**** DATA IN THIS EXERCISE ****
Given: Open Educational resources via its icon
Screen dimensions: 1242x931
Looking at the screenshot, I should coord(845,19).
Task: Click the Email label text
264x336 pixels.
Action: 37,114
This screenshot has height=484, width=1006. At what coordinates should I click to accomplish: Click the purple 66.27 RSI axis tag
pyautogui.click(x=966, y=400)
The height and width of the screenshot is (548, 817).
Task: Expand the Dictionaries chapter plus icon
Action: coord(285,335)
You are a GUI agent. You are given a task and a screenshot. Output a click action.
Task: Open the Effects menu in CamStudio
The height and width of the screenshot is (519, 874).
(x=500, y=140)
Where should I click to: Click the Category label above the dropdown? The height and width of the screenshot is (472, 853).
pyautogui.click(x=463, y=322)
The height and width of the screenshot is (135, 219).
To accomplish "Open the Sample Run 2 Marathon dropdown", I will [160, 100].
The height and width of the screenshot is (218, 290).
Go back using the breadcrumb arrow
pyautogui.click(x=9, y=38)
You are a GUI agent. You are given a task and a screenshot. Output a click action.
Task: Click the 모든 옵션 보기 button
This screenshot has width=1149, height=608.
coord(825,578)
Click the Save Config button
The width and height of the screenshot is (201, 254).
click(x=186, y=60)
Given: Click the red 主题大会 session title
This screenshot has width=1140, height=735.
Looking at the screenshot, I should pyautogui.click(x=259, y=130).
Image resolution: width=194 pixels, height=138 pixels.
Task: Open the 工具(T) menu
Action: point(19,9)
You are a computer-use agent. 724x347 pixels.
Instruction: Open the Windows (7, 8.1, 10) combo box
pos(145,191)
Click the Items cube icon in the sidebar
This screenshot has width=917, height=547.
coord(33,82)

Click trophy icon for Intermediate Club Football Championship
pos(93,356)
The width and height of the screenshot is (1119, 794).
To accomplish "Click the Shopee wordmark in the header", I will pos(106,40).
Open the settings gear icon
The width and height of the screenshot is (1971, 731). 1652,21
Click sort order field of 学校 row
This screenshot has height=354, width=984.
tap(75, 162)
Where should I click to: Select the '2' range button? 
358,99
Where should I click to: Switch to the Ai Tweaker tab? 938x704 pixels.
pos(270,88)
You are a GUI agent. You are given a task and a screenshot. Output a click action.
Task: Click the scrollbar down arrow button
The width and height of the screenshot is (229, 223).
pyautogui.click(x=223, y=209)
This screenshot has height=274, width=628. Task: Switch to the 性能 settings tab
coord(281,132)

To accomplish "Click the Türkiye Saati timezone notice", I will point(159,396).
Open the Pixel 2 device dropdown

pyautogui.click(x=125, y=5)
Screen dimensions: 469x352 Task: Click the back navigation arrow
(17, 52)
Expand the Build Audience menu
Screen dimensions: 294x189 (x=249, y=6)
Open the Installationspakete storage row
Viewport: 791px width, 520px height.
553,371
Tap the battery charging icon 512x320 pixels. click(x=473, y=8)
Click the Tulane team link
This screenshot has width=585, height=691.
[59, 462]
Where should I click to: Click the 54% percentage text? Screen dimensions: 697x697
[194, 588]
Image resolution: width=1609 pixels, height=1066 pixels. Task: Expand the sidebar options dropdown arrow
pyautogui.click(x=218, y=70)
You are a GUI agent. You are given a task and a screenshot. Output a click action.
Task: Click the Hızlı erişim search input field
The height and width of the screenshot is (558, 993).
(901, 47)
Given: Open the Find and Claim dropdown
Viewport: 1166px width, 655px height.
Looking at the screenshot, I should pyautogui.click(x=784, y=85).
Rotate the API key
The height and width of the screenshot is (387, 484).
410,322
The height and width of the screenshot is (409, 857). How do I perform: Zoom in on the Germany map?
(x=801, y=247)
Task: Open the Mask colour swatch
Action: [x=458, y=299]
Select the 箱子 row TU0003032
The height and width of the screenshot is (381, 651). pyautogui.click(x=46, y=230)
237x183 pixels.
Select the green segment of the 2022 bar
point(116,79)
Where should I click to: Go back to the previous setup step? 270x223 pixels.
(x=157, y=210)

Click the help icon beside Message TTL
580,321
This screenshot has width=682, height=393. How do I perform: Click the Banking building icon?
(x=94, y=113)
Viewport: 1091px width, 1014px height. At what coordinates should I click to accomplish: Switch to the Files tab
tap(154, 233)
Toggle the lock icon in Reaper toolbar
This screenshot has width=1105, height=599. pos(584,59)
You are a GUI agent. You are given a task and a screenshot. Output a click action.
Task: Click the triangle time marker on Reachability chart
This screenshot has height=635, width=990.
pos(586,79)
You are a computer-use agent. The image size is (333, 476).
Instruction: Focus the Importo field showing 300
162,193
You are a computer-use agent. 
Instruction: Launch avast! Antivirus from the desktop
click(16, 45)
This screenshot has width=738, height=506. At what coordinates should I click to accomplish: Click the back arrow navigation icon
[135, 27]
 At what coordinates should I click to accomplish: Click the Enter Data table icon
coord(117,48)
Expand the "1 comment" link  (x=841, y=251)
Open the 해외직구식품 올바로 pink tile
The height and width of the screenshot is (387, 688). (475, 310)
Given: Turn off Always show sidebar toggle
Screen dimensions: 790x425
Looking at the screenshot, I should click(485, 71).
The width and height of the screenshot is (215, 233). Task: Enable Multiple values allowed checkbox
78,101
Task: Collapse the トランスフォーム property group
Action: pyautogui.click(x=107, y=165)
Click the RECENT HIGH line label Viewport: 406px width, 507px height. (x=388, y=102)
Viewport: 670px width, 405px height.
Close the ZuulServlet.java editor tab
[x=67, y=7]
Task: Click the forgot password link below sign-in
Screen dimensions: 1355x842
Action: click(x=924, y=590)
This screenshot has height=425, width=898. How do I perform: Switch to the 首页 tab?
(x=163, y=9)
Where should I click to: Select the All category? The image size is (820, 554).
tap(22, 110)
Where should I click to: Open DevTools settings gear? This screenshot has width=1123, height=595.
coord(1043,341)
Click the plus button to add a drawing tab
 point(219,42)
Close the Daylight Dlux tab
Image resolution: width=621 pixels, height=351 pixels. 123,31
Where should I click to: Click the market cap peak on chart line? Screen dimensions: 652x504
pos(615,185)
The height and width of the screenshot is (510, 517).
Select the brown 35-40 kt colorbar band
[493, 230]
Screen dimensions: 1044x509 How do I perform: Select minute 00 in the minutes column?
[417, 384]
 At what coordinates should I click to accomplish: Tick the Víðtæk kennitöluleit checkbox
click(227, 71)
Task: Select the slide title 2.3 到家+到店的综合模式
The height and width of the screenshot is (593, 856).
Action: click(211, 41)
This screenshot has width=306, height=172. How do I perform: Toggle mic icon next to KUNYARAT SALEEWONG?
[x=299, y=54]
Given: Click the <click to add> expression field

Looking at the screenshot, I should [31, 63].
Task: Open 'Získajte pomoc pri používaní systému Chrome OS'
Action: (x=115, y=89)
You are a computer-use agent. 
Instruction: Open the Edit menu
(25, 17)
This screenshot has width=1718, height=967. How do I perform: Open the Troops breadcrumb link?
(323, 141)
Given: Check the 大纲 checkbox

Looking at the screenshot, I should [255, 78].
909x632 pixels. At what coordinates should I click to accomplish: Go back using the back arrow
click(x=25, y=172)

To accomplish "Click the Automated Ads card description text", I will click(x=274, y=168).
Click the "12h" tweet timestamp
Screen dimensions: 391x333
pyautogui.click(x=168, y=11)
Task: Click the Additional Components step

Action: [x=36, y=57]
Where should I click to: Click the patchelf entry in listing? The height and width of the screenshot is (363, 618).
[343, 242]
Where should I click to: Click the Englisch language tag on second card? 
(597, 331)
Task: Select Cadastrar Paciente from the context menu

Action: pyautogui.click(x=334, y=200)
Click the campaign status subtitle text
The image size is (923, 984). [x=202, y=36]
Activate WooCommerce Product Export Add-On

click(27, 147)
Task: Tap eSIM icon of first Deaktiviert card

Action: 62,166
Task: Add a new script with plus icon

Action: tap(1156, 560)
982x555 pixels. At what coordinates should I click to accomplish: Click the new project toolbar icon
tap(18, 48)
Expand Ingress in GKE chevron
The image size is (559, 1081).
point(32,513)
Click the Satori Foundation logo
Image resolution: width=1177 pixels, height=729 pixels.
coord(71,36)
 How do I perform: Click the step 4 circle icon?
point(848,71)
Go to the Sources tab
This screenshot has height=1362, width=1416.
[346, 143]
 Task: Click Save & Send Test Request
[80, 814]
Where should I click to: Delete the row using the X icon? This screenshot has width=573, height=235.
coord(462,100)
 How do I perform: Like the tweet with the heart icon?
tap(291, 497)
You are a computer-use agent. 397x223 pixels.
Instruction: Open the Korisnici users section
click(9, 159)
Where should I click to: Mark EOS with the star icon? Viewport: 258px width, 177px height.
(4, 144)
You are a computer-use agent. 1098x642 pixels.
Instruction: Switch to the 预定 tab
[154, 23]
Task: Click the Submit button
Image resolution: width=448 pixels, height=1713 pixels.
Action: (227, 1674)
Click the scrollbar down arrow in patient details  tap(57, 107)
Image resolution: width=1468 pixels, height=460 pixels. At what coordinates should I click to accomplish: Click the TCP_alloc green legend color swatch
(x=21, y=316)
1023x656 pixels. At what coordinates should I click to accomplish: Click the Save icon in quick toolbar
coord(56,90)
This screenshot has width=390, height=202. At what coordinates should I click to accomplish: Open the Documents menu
****
Using the data above, tally each line that has the string "computer" and report only the sum.

→ **EXERCISE SOLUTION**
6